Clarity needed on differences between acceleration frameworks/runtimes for AGX Xavier

My question/confusion is fairly general and spans a number of the forum categories. I’m posting it here because of my end goal. My end goal is to convert an existing, custom pytorch model into one the can be run in evaluate/inference mode at higher possible speeds on the AGX Xavier (with awareness that using lower FP or INT precision may accelerate further, with some performance degradation).

I’ve been looking as ONNX and TensorRT, but getting confused as the differences or overlap between them. And then CUDA can confuse matters further. Here is a list of tools/packages/etc. that I’m struggling to fully distinguish:

onnx
onnxruntime
tensorrt
tensorrt engine
cuda

Much of my confusion comes when reading ONNX documentation. For example, it seems that one can use the python onnx package to convert a pytorch model into an onnx format model. And then, use the onnxruntime to infer with that model, taking advantage of whatever hardware platform might be available to you. However, it seems onnxruntime is not independent of tensorrt (in recent versions), but rather, utilizes it. As stated in this NVIDIA announcement, “You can also use ONNX Runtime with the TensorRT libraries by building the Python package from the source.” And yes, at that linked Microsoft site you find instructions on how to build a “ONNX Runtime Python wheel” but you may also “optionally build with experimental TensorRT support.”

Okay, so far that’s not terribly confusing. But this NVIDIA documentation states: “TensorRT can be used as a library within a user application. It includes parsers for importing existing models from Caffe, ONNX, or TensorFlow, and C++ and Python APIs for building models programmatically.”

Hmmm.
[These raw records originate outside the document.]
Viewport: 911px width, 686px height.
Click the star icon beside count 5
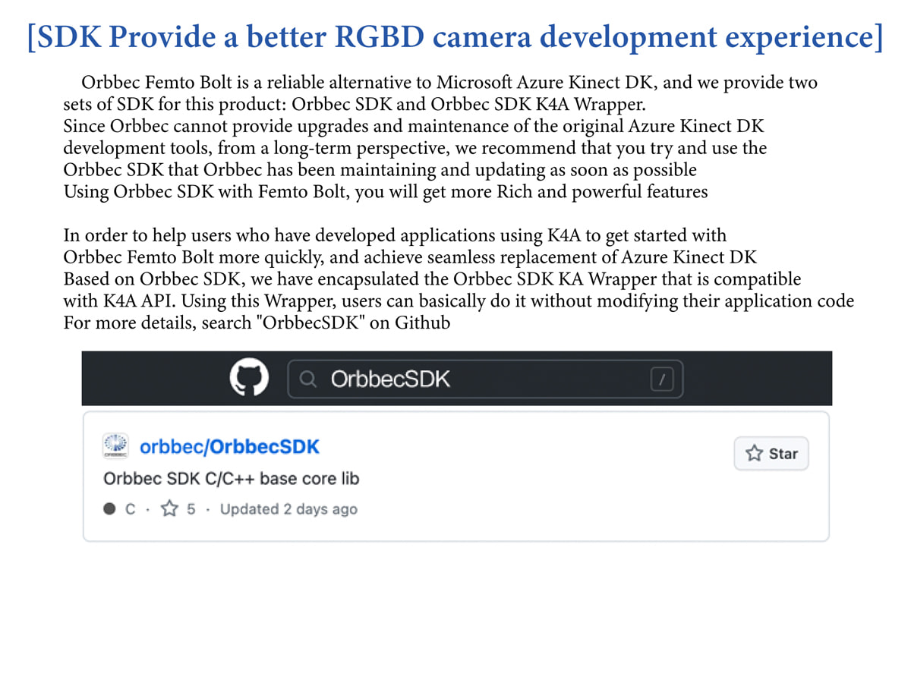pos(169,509)
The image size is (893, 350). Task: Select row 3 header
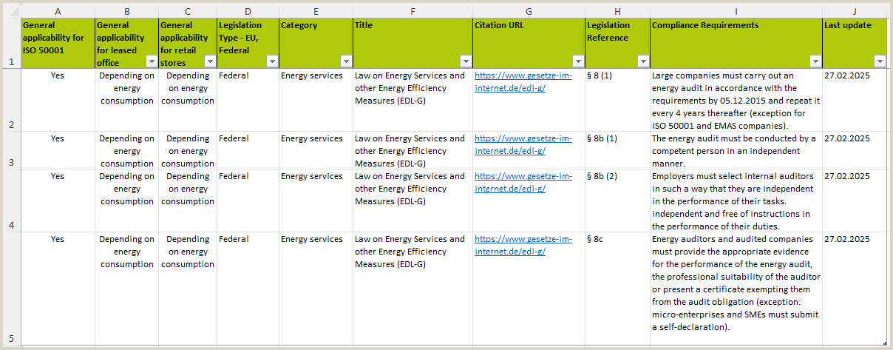pyautogui.click(x=11, y=150)
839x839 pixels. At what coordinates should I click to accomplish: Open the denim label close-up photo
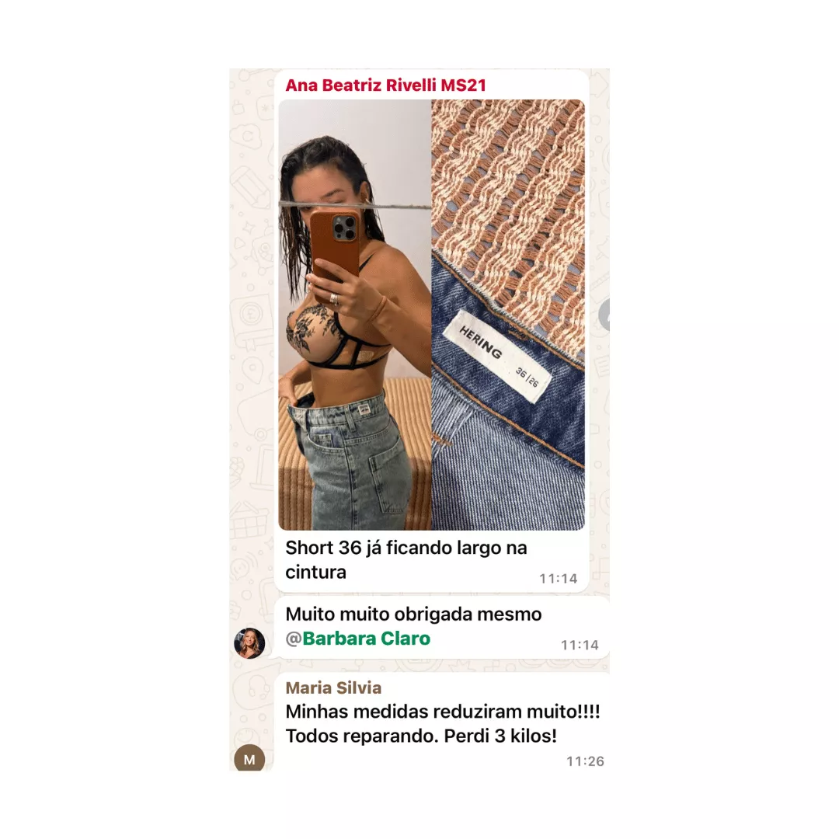click(508, 315)
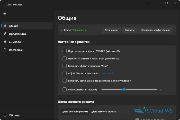
Task: Click the gear icon beside Общие
Action: click(5, 26)

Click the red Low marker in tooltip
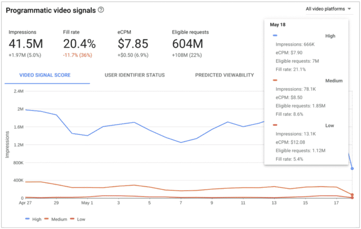[275, 125]
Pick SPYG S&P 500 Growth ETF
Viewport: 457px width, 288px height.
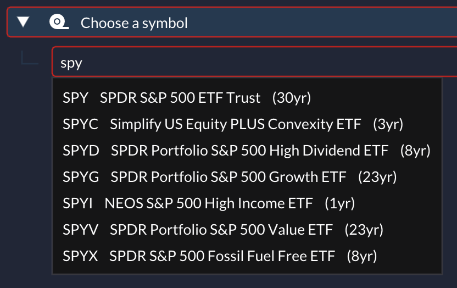click(247, 177)
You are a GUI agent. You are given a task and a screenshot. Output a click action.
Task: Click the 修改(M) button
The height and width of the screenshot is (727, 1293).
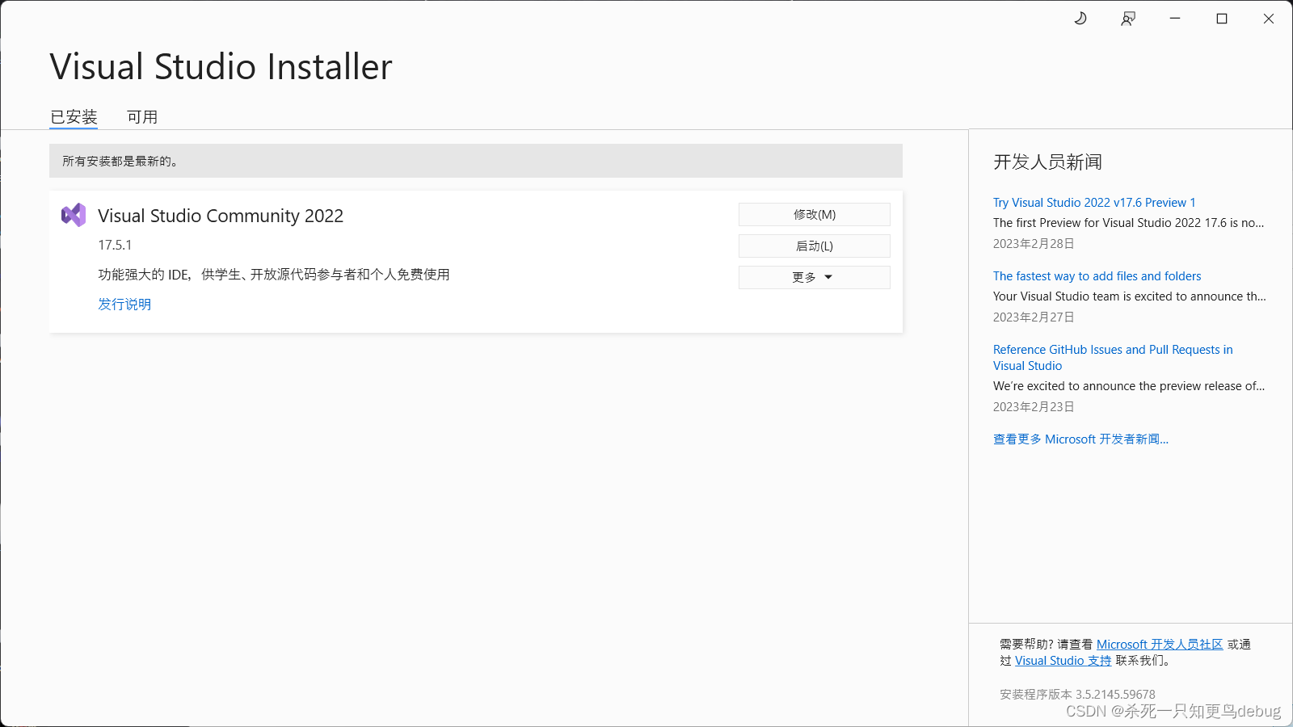(815, 214)
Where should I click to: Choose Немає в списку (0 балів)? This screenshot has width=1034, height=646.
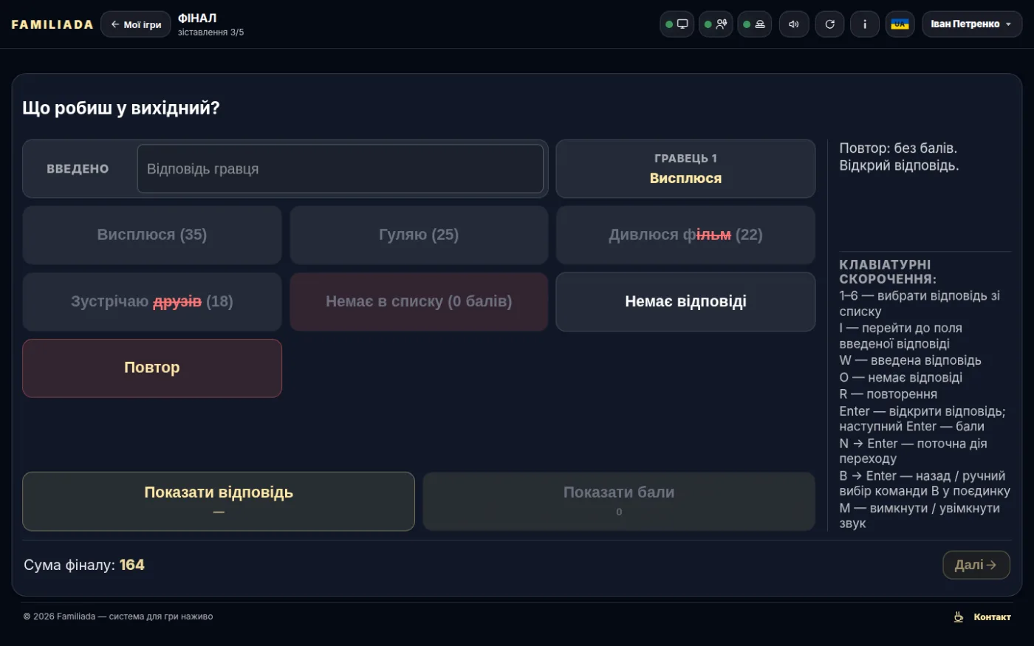click(419, 301)
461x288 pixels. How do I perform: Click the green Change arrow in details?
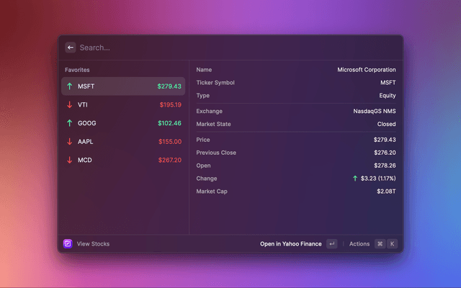coord(354,179)
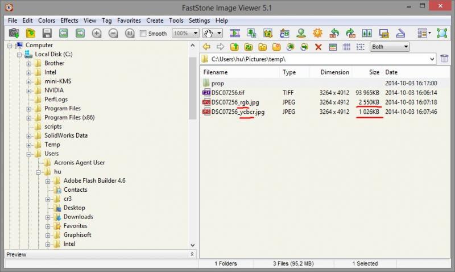
Task: Click the red X delete icon
Action: coord(319,47)
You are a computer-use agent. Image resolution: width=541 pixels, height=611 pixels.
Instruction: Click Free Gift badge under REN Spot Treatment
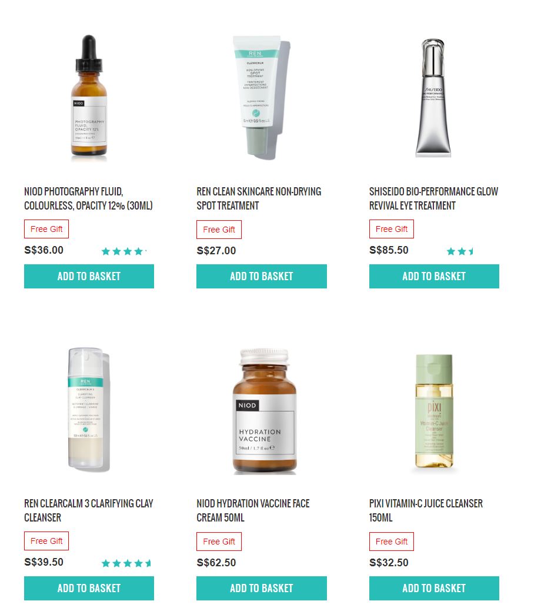219,230
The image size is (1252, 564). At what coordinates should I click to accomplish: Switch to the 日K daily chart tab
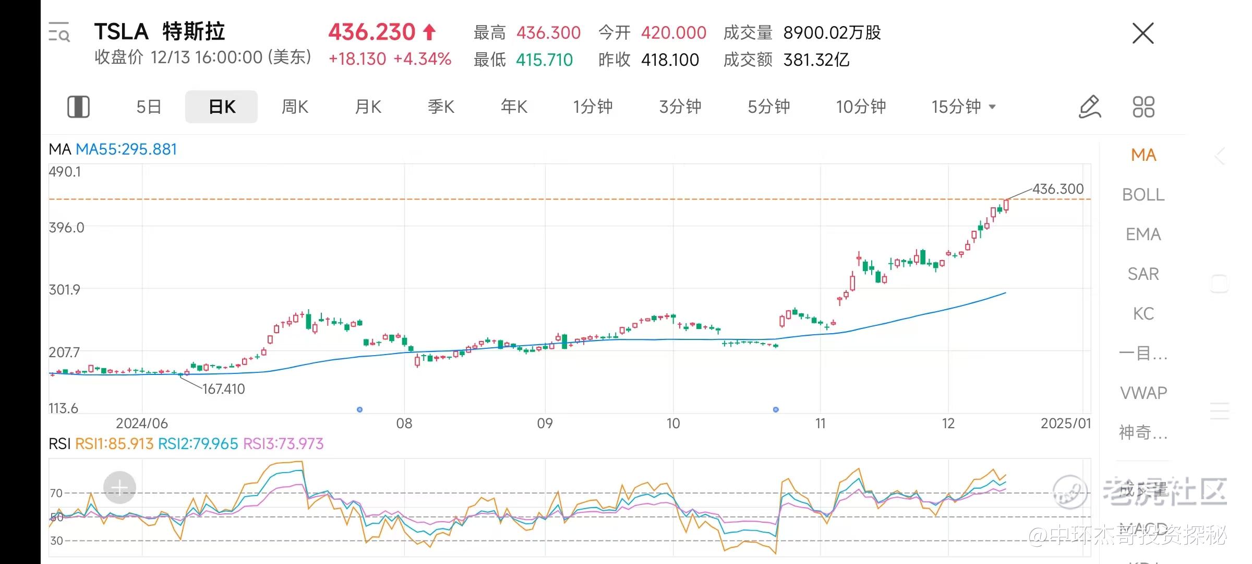coord(222,107)
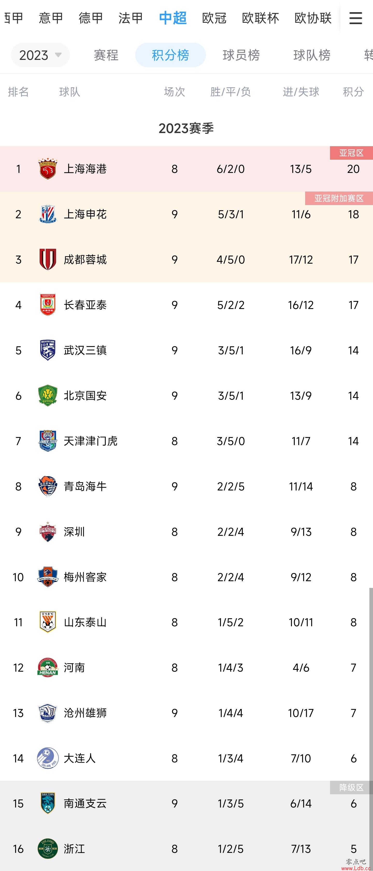This screenshot has width=373, height=871.
Task: Tap the Dalian Pro team logo
Action: coord(48,758)
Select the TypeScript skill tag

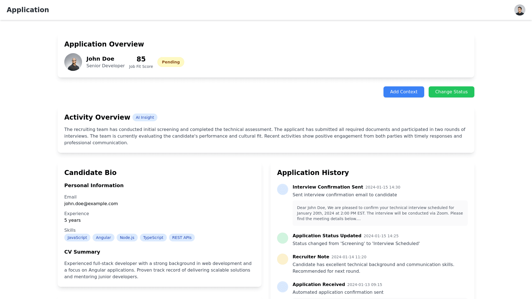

So should I use the onnxruntime to run an onnx model on Xavier, or should I used TensorRT to run an onnx model?

And finally, the official onnxruntime download site, here, has binaries and source available for download. In the menu of items you can chose for a particular binary or build/install instructions, there is a “Hardware Acceleration” set of options from which you can choose one. Among them are included (a) CUDA and (b) TensorRT. Doesn’t TensorRT utilize CUDA in some fashion? When/why would I choose the CUDA acceleration over the TensorRT acceleration, or vice versa?

Can anyone add some clarity to all of this?

My particular model was trained in PyTorch, with CUDA support. Should I be converting it into onnx and then trying to run/infer on the Xavier using onnxruntime? Using TensorRT? Something else? Some combination?

Thanks for any comments/advice!

Hi,

1.

ONNX is an intermediate DNN model format.
TensorRT engine is the serialized file of TensorRT algorithm.

And the onnxruntime and TensorRT is the corresponding inference library for each format.

2.

The main difference is that onnxruntime is implemented by a third-party company while TensorRT is designed by nVIDIA.

So you may see some choice between CUDA or TensorRT.
CUDA usually refers to the GPU implementation from the library owner.

3.

Another confusing is onnxruntime-TRT vs. TensorRT
onnxruntime-TRT indicates that the overall interface is onnxruntime.
But it will use TensorRT for some supported layer and handles the data transfer between two libraries.

Same idea can also be found in TF-TRT and TRTorch.

4.

Usually, there are some performance gain when using TensorRT.
Since it will choose a fast algorithm based on GPU architecture.
This is much more important for a Jetson device.

However, TensorRT may not support all the operations used in the ONNX.
And the serialized engine doesn’t support portability.

Thanks.

Thanks, @AastaLLL! That’s certainly clears things up a bit. Though some murkiness remains.

Can you comment a little further on CUDA (your #2)? When/why would someone install an onnxruntime build that utilizes the CUDA hardware accelerator rather than the TensorRT accelerator? Is it because CUDA supports operations that TensorRT does not (perhaps related to your #4)?

It sounds like the approach I should take is:

  1. If all the operations of my PyTorch model are supported by TensorRT, convert the model to ONNX format and then use the TensorRT inference engine to run it. In this case, do I have to convert the ONNX model to a serialized TensorRT engine file first? Can I convert from a PyTorch model directly to a serialized TensorRT engine file, skipping the conversion to an ONNX model?
  2. If some operations of the PyTorch model are not supported by TensorRT, convert the model to ONNX format and then use the onnxruntime inference engine to run it. In this case, should I build/use the onnxruntime engine that has (a) CUDA hardware acceleration or (b) TensorRT hardware acceleration? How can I determine which one is appropriate for my model, if using the AGX Xavier?

Am I missing anything in this proposed approach?

Many Thanks,
Matt

Hi,

YES. Since TensorRT targets for inference, not all the operations are available in TensorRT.

1. ONNX format is officially supported in TensorRT.
But it is possible to convert a .pth model to TensorRT engine directly:

2. You can try TRTorch.
TRTorch embeds TensorRT to the PyTorch library.
It deploys a layer with TensorRT and fallback the non-supported layer to the PyTorch implementation:
https://github.com/NVIDIA/TRTorch

Thanks.